* _THE PROBLEM_: In the data that follows, count the lines where "will" appears, and write only the number.

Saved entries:
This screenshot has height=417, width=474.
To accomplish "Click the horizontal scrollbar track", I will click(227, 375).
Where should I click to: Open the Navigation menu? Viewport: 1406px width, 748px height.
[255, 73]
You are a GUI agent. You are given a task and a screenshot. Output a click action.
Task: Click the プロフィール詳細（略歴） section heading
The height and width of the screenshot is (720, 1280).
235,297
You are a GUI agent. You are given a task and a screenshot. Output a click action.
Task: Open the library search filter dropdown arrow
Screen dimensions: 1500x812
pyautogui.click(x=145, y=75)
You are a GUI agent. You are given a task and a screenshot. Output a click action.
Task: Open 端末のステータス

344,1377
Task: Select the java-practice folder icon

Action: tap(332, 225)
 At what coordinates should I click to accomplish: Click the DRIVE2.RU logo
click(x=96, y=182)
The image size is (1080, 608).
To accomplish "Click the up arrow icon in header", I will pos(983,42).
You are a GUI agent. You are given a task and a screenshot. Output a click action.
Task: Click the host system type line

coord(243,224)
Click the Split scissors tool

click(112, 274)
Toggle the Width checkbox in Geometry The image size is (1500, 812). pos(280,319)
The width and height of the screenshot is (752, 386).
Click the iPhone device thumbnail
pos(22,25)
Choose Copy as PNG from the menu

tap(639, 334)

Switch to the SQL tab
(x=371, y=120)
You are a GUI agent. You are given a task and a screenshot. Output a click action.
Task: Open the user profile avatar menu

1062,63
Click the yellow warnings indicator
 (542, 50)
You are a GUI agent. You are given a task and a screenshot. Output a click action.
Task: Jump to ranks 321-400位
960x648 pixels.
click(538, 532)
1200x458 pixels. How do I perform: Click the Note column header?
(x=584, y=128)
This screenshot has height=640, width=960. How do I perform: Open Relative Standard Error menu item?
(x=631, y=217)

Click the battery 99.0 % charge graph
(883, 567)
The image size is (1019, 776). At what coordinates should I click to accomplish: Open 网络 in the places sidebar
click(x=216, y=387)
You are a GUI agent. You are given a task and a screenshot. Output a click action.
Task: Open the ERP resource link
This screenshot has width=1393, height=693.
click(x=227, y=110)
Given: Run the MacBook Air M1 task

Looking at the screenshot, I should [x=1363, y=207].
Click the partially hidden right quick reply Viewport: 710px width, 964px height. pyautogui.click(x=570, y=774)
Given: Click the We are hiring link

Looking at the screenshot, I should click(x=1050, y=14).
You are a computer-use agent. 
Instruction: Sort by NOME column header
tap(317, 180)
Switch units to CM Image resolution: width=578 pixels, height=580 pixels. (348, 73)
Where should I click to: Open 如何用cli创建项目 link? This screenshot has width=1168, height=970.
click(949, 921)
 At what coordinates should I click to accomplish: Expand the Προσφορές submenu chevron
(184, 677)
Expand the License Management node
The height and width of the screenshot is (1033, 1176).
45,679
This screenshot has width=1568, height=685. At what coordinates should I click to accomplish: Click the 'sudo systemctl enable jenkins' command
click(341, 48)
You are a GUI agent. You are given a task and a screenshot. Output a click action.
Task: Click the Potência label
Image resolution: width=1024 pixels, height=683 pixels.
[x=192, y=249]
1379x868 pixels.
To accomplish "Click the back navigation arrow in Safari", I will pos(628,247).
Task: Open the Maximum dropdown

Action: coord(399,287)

* _ANSWER_: 3